==== Data for the task ====

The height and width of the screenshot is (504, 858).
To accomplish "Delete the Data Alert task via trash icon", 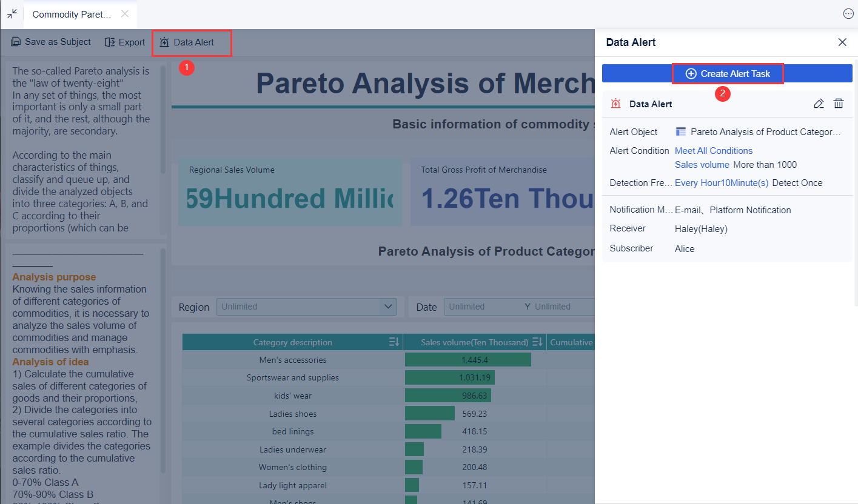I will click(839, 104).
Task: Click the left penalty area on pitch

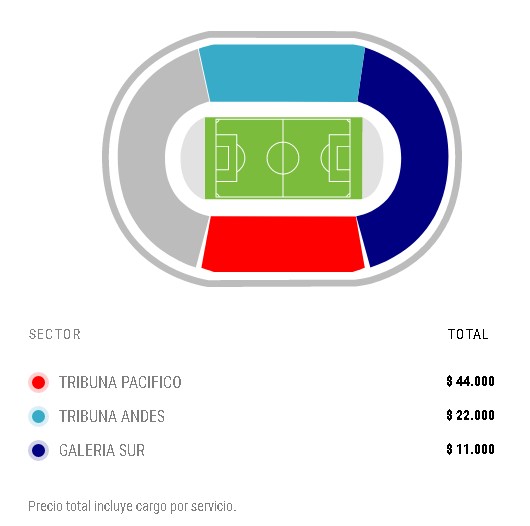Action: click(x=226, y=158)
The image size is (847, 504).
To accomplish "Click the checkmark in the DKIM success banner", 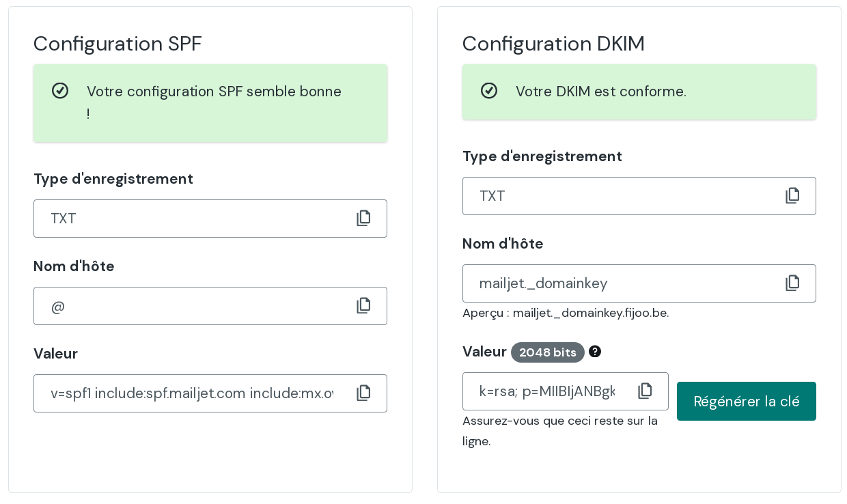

====

Beginning with the line that contains "The image size is (847, 504).", reproduce every line through the end of the records above exactly, leaving pictures out.

### Result
The image size is (847, 504).
To accomplish "Click the checkmark in the DKIM success banner", 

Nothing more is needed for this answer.